## EXTRAIT DU TEXTE

Sans reconnaître un droit au regroupement familial , tel que défini dans la proposition de directive du 1 er décembre 1999, la proposition prévoit le droit à l'entrée et au séjour du conjoint ou du partenaire non marié, des enfants, et, sous certaines conditions, d'autres membres de la famille (personnes dépendantes), jusqu'à deux mois avant l'expiration de la période de séjour maximale de deux ans . Tout refus d'une demande de réunion familiale doit être dûment motivé et doit être susceptible d'un recours juridictionnel. Des obligations particulières doivent être respectées envers les mineurs non accompagnés.

En fixant ainsi le niveau des obligations minimales des Etats membres envers les bénéficiaires de la protection temporaire, les Etats membres gardant toute possibilité de prévoir des conditions plus favorables, la proposition de directive vise à concilier les impératifs humanitaires et le caractère suffisamment attractif de la protection temporaire, afin d'éviter un trop grand nombre de demandes d'asile.

Mais ces obligations peuvent faire l'objet d'appréciations contradictoires au sein des Etats membres .

Les Etats membres garantissent que les bénéficiaires de la protection temporaire désirant introduire une demande d'asile puissent le faire au moins à la fin de la période de protection temporaire. Cette demande est examinée selon les critères et les mécanismes de détermination de l'Etat membre responsable de l'examen d'une demande d'asile. La proposition laisse donc aux Etats membres la possibilité de prévoir des mécanismes de suspension de l'examen des demandes d'asile et la faculté de prévoir le cumul du statut de demandeur d'asile avec celui de la protection temporaire .

## CONSIGNE
Recopiez le passage de l'extrait sur la protection temporaire qui va de « Mais ces obligations » à « protection temporaire . », ces deux bouts compris. Les entrées qui suivent n'ont pas de lien avec l'extrait.

## ENTRÉES PRÉSENTÉES
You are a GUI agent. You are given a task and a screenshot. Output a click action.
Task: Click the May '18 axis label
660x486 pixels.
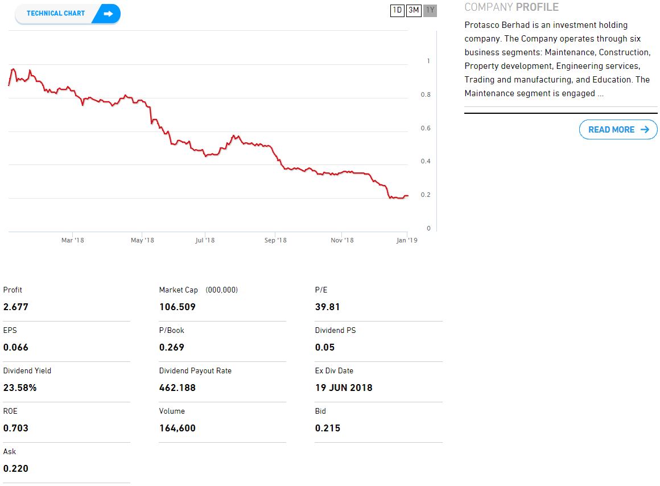coord(142,240)
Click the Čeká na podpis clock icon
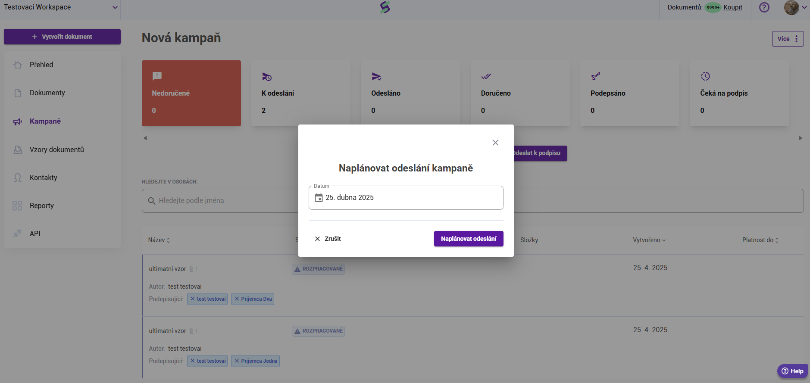The width and height of the screenshot is (810, 383). (x=705, y=76)
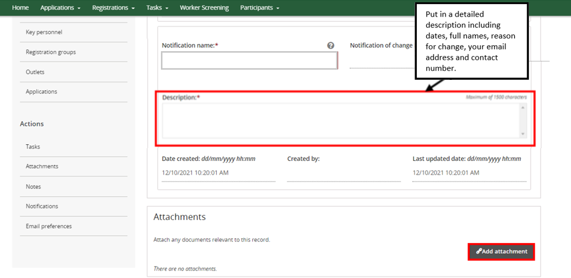The width and height of the screenshot is (571, 278).
Task: View Attachments in Actions sidebar
Action: point(42,167)
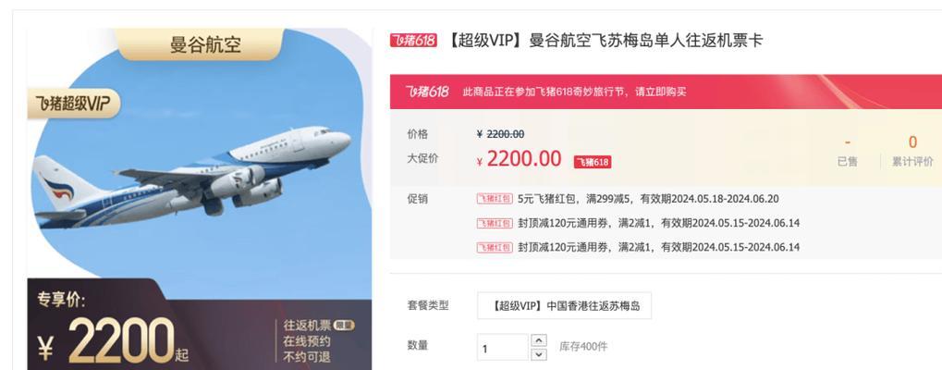Click the quantity input field showing 1
Image resolution: width=942 pixels, height=370 pixels.
click(502, 347)
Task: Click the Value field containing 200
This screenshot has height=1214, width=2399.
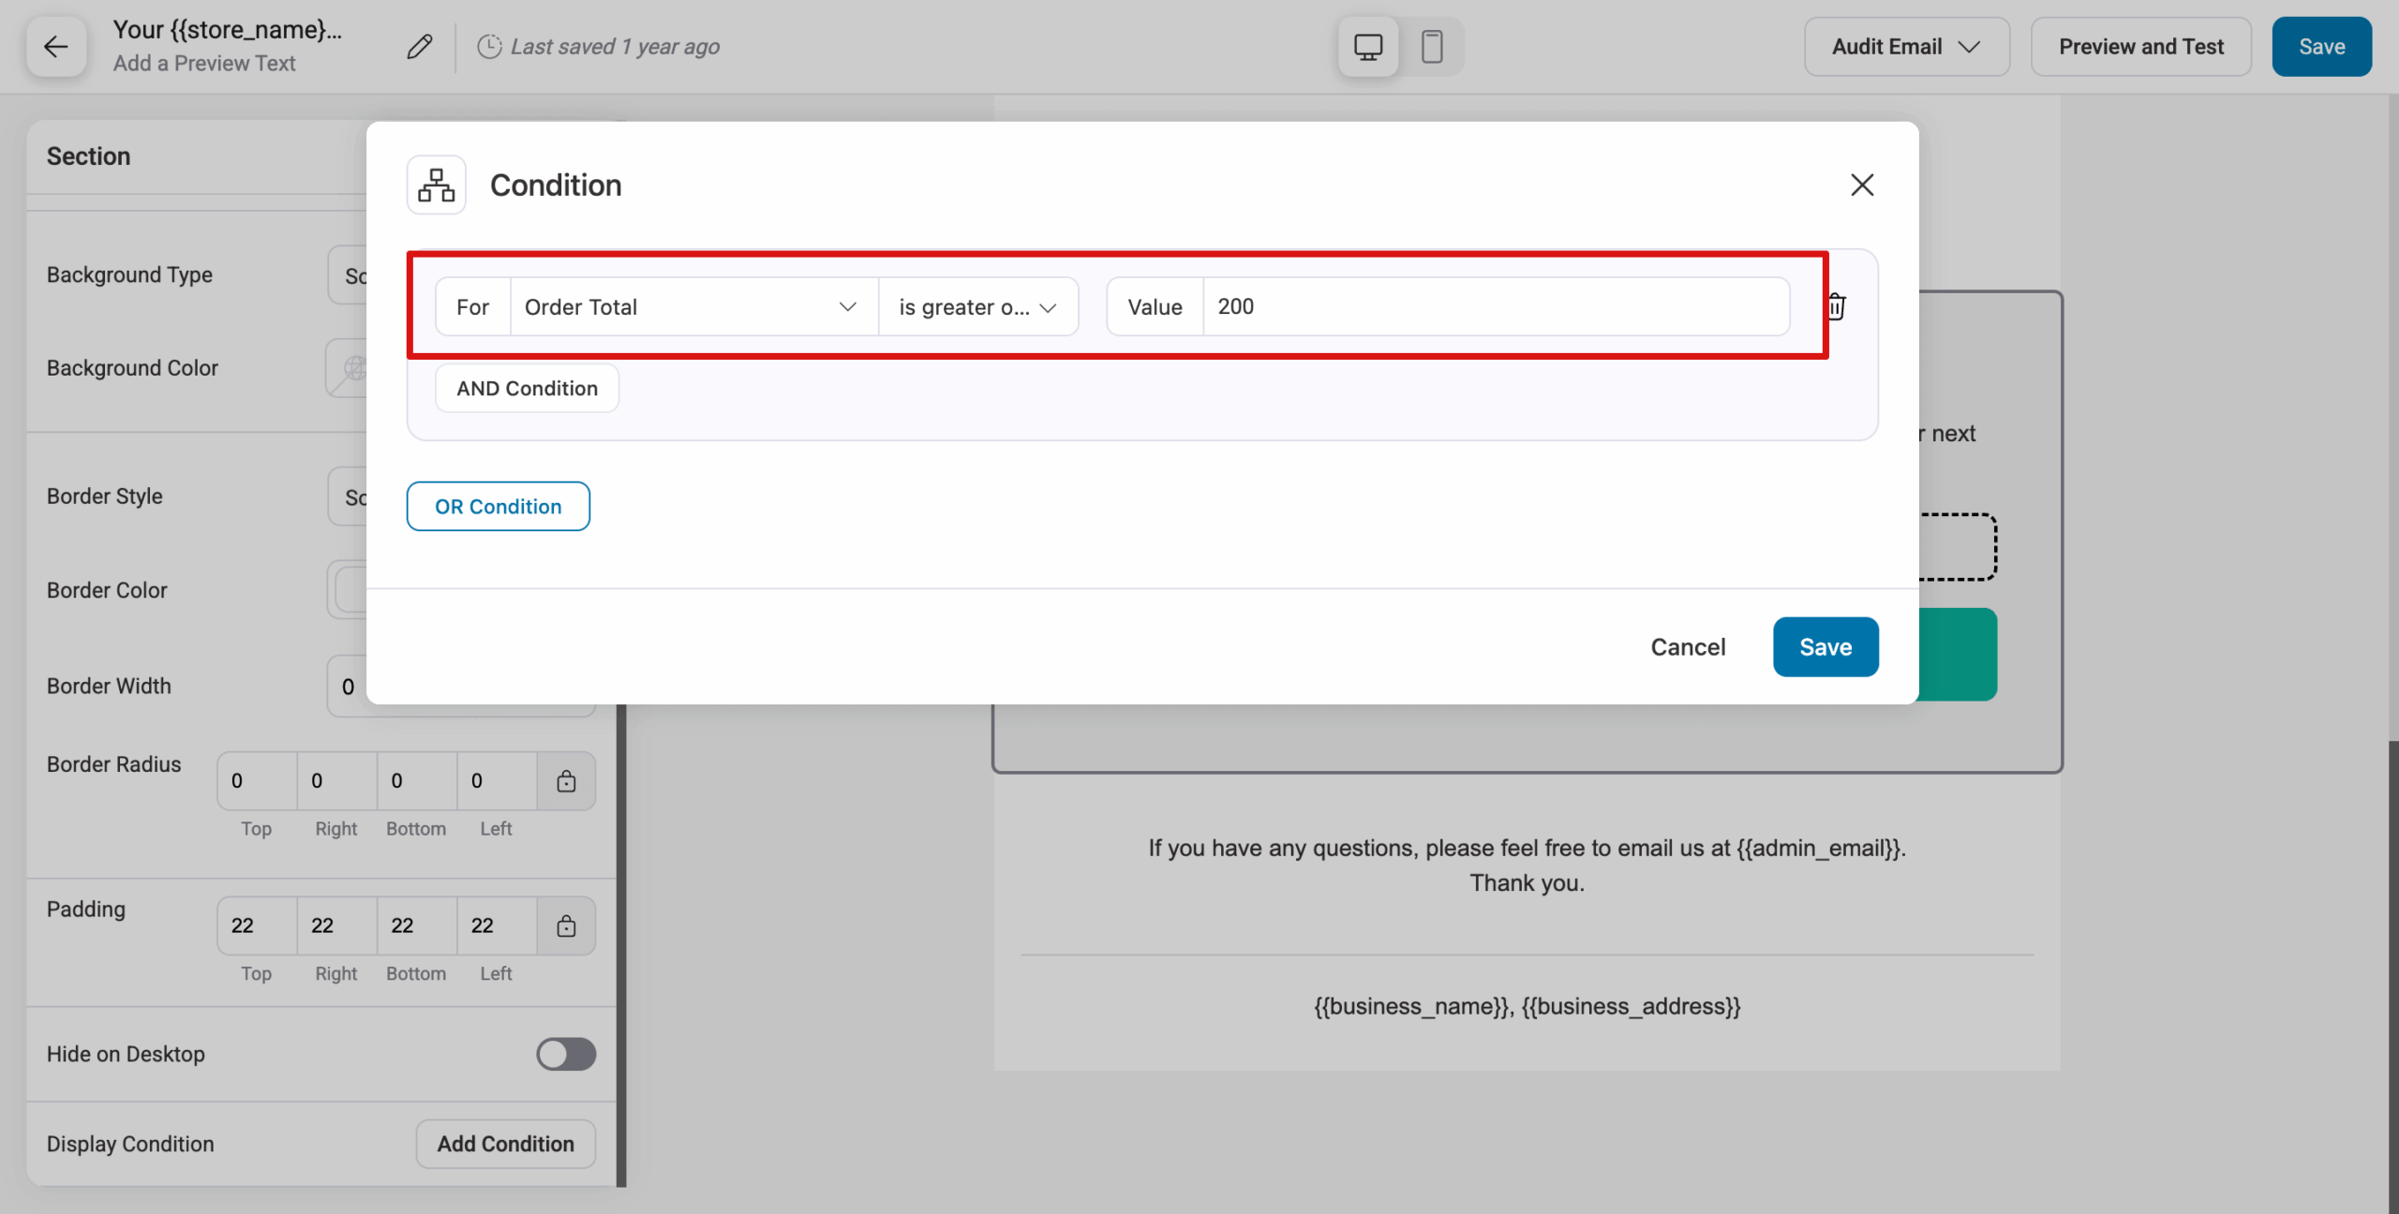Action: 1497,306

## RÉPONSE ATTENDUE
Mais ces obligations peuvent faire l'objet d'appréciations contradictoires au sein des Etats membres .

Les Etats membres garantissent que les bénéficiaires de la protection temporaire désirant introduire une demande d'asile puissent le faire au moins à la fin de la période de protection temporaire. Cette demande est examinée selon les critères et les mécanismes de détermination de l'Etat membre responsable de l'examen d'une demande d'asile. La proposition laisse donc aux Etats membres la possibilité de prévoir des mécanismes de suspension de l'examen des demandes d'asile et la faculté de prévoir le cumul du statut de demandeur d'asile avec celui de la protection temporaire .